N.Y. Times film critic Manohla Dargis has informed me that MCN columnist Len Klady‘s reporting about why her paper has decided to change the way it covers the New York Film Festival — i.e., no more pro forma reviews of films on the day they “open” at the festival, and in their place running a kind of “Times portfolio” with little critical quips inserted — is “wrong” and that she’s asked him to run a correction .
Klady’s error, Dargis says, was in writing that “the exact reasons behind the decision are a bit sketchy, [but] it appears the Times was persuaded by a film industry emissary that a potential blot on a [NYFF entry] was neither good for it or them.” Dargis responded that “our decision to change how we cover the NYFF was not prompted by some unnamed ‘film industry emissary’ and I resent the implication that we would ever change our coverage based on outside pressure.”
So what did prompt the Times decision to forego regular NYFF reviews in favor of what’s being called “portfolio” coverage? Dargis just said the following: “We decided to change how we cover the festival; our new approach will serve our readers better and will allow us to cover the festival as a whole, rather than in piecemeal fashion.”
“We will no longer be writing individual reviews of each feature film in the festival, the exceptions being those films that are opening commercially soon after their festival screenings, including The Queen. In addition to a handful of reviews, we will be publishing other articles, including critic’s notebooks in which we cover
individual films of interest and the program as a whole, much as we do with Sundance and Cannes.”

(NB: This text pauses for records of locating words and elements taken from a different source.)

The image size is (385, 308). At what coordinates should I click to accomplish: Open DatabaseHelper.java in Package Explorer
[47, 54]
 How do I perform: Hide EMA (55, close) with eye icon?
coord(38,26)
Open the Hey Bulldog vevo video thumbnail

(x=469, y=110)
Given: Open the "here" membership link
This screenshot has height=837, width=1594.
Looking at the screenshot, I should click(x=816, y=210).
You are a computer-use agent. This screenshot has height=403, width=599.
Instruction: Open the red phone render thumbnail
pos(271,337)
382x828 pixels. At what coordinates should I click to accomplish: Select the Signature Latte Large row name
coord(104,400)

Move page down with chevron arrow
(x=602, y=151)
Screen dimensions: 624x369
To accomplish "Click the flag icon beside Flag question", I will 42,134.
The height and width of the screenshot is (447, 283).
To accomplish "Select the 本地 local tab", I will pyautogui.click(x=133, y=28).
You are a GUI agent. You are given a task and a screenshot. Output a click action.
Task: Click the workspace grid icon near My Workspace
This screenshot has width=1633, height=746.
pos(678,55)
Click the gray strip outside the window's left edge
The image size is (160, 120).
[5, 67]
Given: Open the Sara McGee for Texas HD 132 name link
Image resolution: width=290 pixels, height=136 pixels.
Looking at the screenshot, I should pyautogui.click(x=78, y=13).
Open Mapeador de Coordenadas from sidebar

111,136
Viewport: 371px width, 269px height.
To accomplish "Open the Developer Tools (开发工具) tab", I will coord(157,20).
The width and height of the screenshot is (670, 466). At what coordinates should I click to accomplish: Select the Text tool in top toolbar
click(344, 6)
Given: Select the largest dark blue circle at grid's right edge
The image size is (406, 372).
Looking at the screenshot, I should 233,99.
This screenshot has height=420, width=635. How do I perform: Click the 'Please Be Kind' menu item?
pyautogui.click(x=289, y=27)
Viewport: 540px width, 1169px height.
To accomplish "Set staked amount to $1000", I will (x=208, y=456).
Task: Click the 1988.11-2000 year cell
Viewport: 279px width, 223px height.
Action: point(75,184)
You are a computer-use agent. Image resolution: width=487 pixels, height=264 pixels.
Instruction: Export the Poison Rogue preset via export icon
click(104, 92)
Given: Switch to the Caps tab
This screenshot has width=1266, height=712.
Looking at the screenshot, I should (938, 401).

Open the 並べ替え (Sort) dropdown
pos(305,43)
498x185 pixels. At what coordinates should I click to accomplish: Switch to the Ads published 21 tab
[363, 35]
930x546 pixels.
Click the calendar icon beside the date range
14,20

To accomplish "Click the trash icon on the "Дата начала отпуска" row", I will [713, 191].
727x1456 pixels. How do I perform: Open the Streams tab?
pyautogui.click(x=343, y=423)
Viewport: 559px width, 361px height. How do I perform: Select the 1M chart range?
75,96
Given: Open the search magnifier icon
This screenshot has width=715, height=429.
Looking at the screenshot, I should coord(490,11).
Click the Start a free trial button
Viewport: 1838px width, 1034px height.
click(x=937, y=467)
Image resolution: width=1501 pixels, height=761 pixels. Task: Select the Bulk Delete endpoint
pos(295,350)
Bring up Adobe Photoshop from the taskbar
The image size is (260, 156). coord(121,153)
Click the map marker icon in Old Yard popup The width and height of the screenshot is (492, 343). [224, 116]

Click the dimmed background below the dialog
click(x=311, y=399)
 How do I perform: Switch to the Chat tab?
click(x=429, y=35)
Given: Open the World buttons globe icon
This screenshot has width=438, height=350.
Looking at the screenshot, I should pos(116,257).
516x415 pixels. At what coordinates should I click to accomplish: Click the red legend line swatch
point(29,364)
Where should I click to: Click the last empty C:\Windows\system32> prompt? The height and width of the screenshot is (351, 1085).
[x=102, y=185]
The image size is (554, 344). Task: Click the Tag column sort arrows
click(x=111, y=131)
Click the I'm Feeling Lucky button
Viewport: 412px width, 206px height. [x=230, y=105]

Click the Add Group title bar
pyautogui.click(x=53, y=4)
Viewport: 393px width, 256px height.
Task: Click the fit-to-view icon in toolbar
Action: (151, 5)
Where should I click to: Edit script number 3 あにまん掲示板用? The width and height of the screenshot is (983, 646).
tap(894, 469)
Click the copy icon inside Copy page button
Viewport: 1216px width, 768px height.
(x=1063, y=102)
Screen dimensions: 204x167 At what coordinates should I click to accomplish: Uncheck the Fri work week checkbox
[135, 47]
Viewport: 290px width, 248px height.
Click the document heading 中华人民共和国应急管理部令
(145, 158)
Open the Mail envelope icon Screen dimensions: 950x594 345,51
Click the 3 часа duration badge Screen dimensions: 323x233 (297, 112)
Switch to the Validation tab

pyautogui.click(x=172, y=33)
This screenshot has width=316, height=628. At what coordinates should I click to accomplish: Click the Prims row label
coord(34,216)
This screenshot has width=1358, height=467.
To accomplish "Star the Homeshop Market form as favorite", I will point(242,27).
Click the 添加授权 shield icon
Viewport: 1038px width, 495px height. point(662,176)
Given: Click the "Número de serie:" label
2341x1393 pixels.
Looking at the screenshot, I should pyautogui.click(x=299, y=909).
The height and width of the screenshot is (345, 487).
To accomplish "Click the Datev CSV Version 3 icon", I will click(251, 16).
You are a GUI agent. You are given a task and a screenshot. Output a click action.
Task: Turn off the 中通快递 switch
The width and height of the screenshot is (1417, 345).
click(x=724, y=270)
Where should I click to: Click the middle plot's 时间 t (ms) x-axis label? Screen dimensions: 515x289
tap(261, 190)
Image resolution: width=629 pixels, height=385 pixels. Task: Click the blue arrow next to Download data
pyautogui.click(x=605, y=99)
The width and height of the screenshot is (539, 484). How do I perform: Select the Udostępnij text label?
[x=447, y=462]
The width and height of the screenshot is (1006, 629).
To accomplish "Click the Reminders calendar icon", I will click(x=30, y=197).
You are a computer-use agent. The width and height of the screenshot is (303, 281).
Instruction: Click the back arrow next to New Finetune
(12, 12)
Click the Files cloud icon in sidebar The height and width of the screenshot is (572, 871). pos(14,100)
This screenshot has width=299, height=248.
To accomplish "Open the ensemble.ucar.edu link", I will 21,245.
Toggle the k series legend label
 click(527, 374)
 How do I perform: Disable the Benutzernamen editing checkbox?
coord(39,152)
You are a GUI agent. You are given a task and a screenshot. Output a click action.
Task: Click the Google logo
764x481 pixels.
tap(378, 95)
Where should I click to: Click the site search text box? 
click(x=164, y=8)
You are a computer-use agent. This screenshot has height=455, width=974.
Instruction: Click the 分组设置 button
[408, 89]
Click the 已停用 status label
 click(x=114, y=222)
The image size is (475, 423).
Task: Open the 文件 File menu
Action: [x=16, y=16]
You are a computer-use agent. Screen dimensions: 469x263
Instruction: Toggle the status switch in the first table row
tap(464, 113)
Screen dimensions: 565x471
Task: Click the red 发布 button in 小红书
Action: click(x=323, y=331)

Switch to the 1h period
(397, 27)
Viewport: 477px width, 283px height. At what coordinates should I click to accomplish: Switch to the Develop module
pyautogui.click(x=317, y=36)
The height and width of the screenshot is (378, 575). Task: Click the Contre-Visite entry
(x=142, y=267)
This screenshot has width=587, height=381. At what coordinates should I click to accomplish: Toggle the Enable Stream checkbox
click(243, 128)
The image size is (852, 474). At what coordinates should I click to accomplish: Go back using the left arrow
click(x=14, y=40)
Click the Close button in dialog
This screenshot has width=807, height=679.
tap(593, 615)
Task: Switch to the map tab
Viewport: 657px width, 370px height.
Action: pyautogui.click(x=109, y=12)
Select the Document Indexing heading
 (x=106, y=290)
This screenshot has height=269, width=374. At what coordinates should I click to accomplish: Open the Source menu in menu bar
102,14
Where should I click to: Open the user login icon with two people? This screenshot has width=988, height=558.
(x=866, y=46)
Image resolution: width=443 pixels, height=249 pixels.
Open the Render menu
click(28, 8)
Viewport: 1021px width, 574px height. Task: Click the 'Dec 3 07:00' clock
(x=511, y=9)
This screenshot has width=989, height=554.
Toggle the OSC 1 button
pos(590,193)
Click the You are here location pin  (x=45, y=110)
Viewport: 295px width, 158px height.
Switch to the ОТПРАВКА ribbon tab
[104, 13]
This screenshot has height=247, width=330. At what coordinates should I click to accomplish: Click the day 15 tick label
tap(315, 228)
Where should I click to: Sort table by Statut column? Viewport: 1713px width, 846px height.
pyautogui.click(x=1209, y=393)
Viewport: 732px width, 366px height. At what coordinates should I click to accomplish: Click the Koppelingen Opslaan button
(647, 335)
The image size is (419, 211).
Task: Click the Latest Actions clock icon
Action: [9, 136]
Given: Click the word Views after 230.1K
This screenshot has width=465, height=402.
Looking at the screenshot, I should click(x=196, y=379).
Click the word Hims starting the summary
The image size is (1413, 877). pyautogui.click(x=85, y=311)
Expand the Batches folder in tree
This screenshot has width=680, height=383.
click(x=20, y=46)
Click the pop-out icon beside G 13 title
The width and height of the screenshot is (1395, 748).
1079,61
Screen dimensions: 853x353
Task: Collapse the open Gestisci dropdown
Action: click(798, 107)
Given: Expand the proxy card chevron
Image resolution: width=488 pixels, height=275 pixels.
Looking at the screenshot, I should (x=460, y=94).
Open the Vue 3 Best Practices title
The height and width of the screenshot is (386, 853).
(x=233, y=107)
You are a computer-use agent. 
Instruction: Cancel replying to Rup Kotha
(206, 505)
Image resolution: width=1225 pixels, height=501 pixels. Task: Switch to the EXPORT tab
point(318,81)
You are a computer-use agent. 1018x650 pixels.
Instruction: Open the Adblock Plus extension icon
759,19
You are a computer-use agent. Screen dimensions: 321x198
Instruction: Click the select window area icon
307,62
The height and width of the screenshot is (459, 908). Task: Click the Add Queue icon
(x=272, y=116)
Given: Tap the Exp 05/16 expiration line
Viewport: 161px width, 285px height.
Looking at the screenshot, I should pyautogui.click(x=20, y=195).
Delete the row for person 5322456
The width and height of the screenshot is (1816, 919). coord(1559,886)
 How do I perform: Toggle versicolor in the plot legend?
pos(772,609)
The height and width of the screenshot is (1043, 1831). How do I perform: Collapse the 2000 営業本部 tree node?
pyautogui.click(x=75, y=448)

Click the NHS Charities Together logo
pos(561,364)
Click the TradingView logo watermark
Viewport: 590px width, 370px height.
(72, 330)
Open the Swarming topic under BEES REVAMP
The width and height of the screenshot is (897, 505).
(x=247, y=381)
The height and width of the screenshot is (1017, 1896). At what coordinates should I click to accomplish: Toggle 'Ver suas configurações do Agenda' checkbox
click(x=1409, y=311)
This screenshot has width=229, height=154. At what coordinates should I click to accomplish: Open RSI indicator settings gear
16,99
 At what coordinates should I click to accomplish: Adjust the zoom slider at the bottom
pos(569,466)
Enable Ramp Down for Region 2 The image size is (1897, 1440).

I don’t know if an “emissary” had anything to do with the Times decision, but NYFF publicist Jeanne Berney did, I’m told, pass along an opinion on this matter. I gather it had something to do with a feeling among distributors that they would be able to better finagle or circumvent negative N.Y. Times reviews if they appeared on the day of a film’s commercial opening rather than the day they show at the NYFF.
“I kept running into people at Toronto who were telling me about this new Times policy,” Klady told me this morning, “and obviously right now there’s a lot of sensitivity about this. I ran into Manohla up there and asked her about [the portfolio approach] and she said, ‘Oh, we’ll be able to inject criticism into these things.'”
(These “things” aren’t technically being called portfolios, by the way. Apparently they don’t have a name. Not yet anyway.)
“The people who may miss out with this new policy,” Klady notes, “are the ones without distributors who are hoping for reviews from the Times to bolster their profile. Question is, are certain films going to avoid the NY Film Festival because of this decision?”